**TASK BRIEF**.
When you reach the line with "Where should I" in the records below, begin transcribing exactly and continue up to and including the line with "Viewport: 815px width, 458px", leaving out every picture.

**DATA FOR PROCESSING**.
# # #

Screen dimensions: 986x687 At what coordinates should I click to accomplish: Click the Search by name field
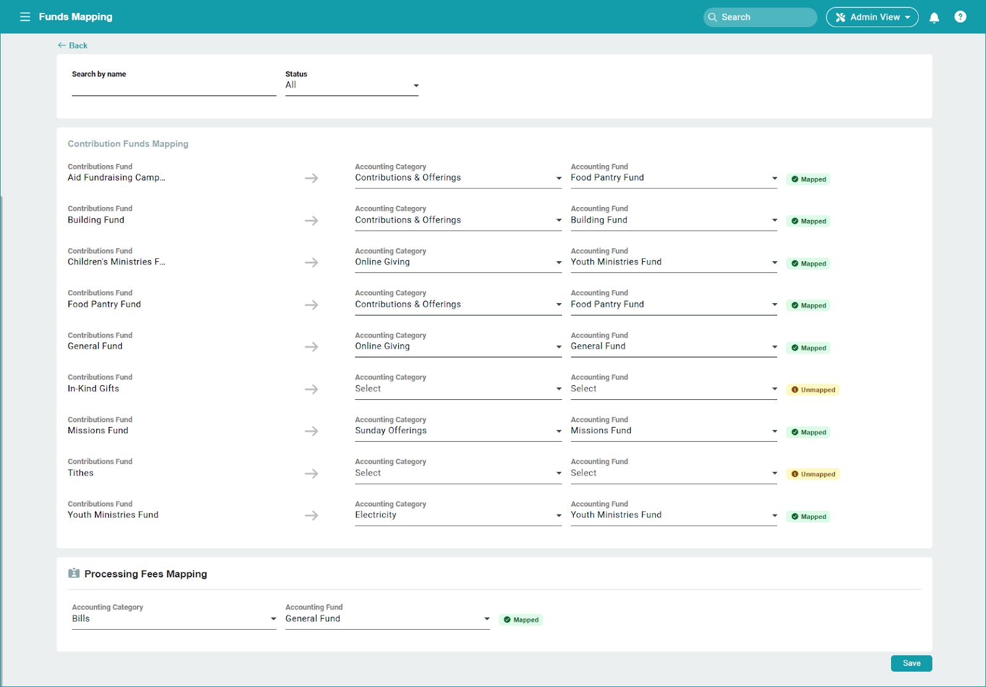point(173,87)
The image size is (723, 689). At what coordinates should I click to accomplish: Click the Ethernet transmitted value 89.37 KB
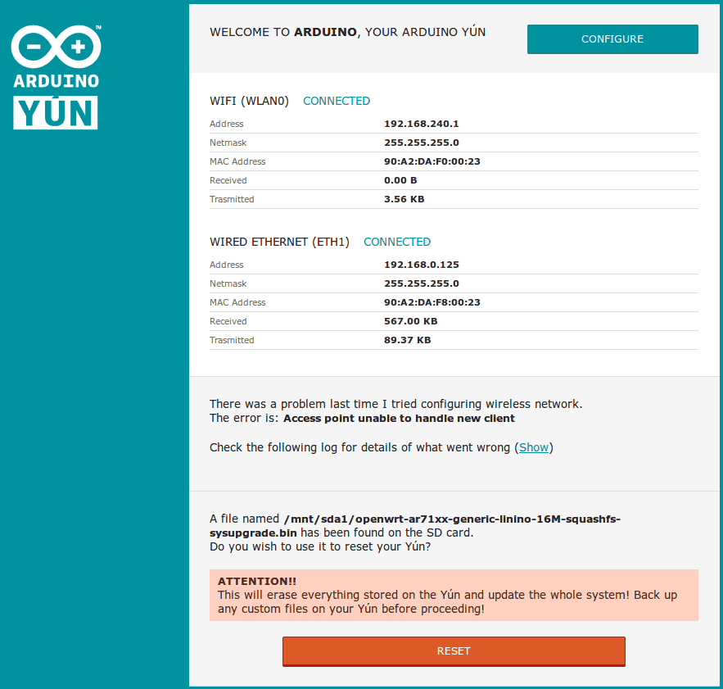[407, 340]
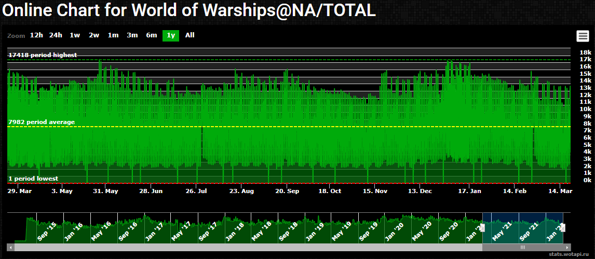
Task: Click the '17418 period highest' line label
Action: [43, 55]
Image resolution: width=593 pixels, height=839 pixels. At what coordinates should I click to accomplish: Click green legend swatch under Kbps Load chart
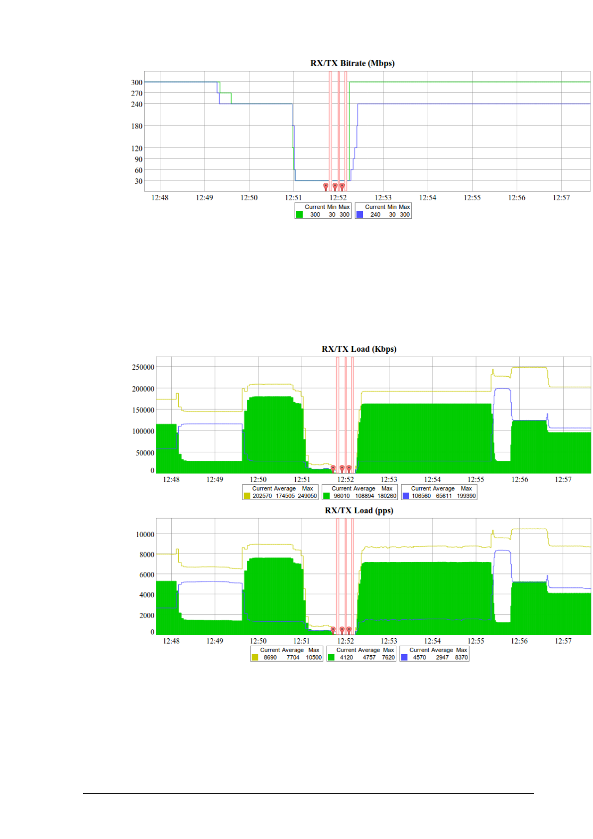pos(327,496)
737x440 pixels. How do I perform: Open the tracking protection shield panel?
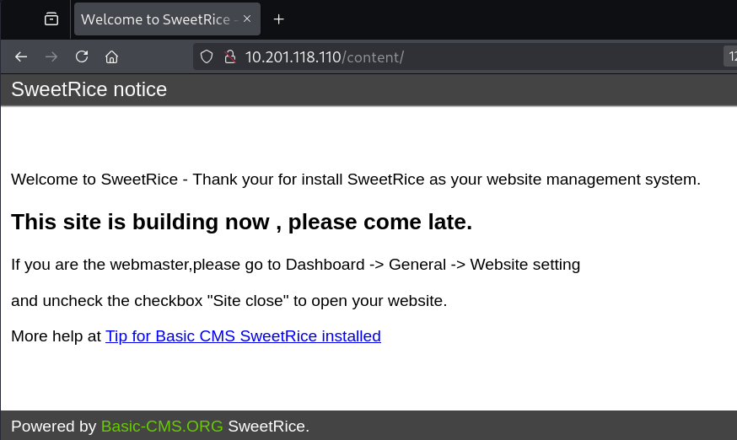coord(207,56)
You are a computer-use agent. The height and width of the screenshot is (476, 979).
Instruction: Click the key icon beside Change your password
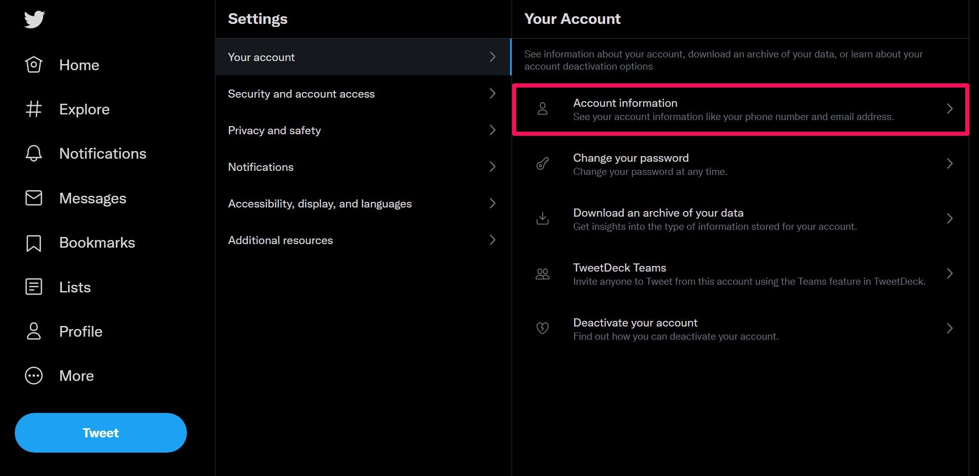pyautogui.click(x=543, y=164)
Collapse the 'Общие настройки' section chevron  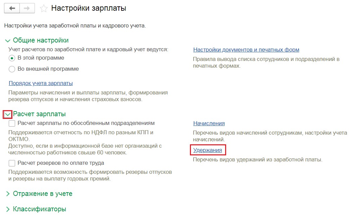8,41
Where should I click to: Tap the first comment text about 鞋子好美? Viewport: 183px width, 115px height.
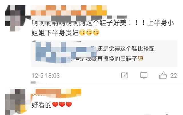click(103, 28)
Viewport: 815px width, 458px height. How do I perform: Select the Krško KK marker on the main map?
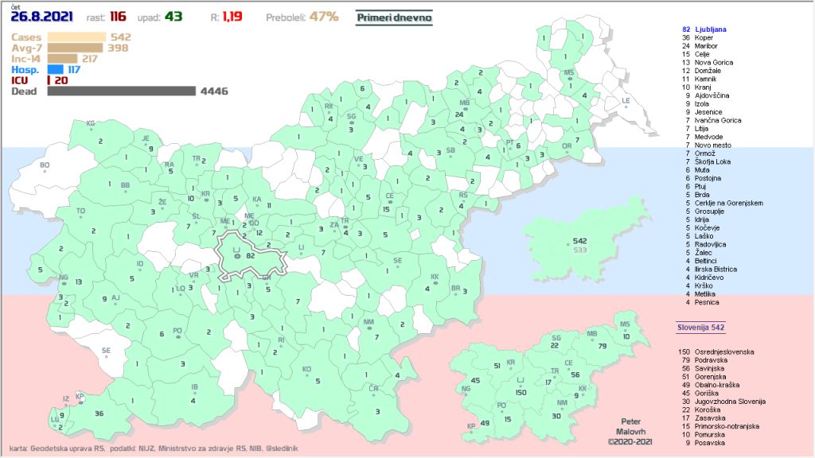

# # #

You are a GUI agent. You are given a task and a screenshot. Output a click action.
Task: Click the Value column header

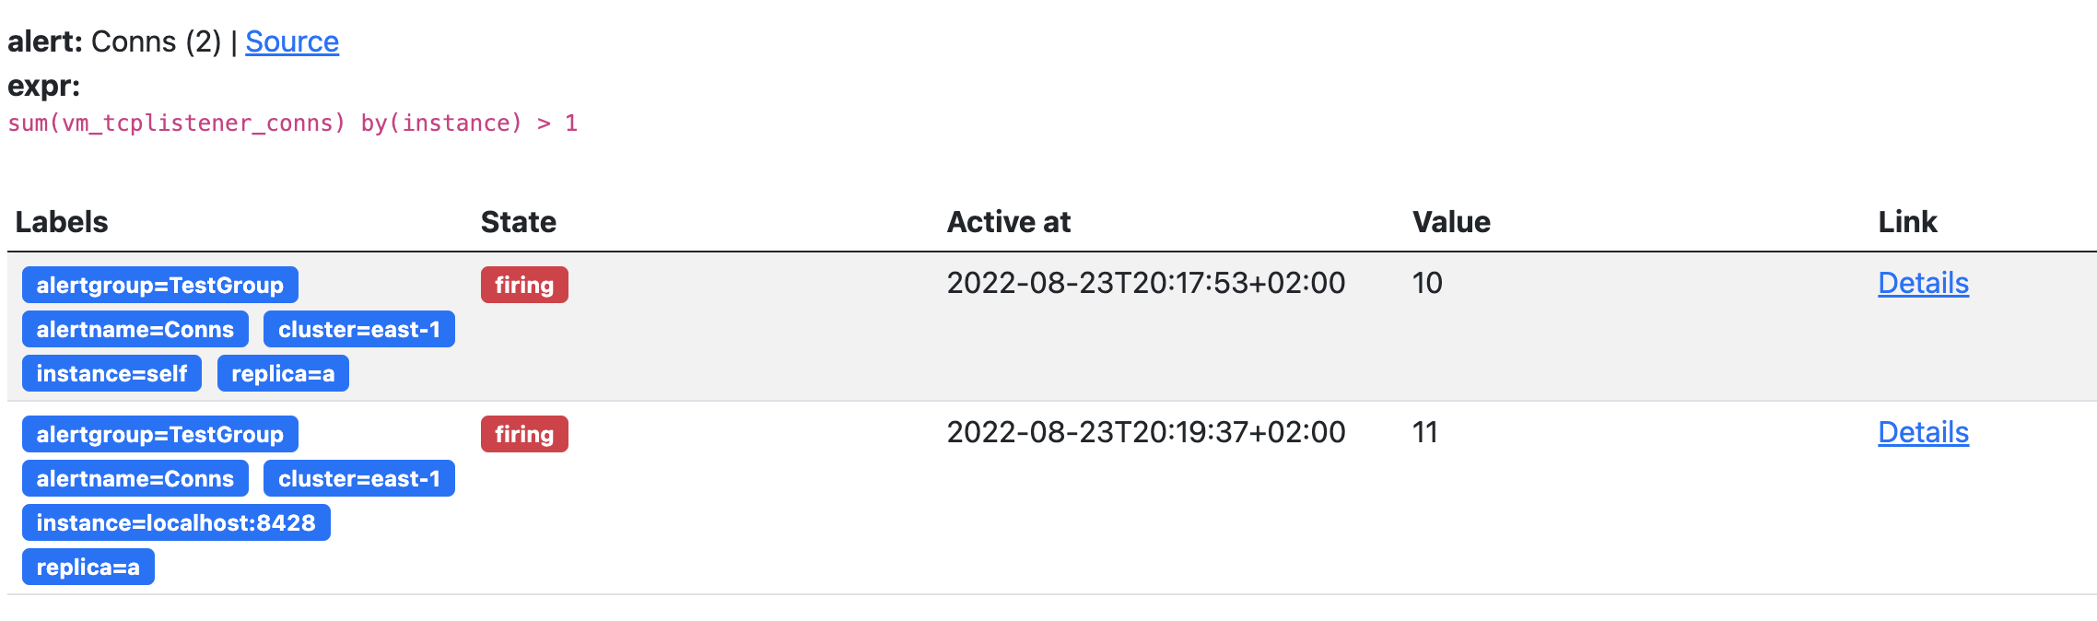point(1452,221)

# # #

**RESPONSE**.
Where should I click to: Tap the first comment text about 鞋子好美? Viewport: 183px width, 115px height.
click(103, 28)
Viewport: 815px width, 458px height. How do I perform: Select the Krško KK marker on the main map?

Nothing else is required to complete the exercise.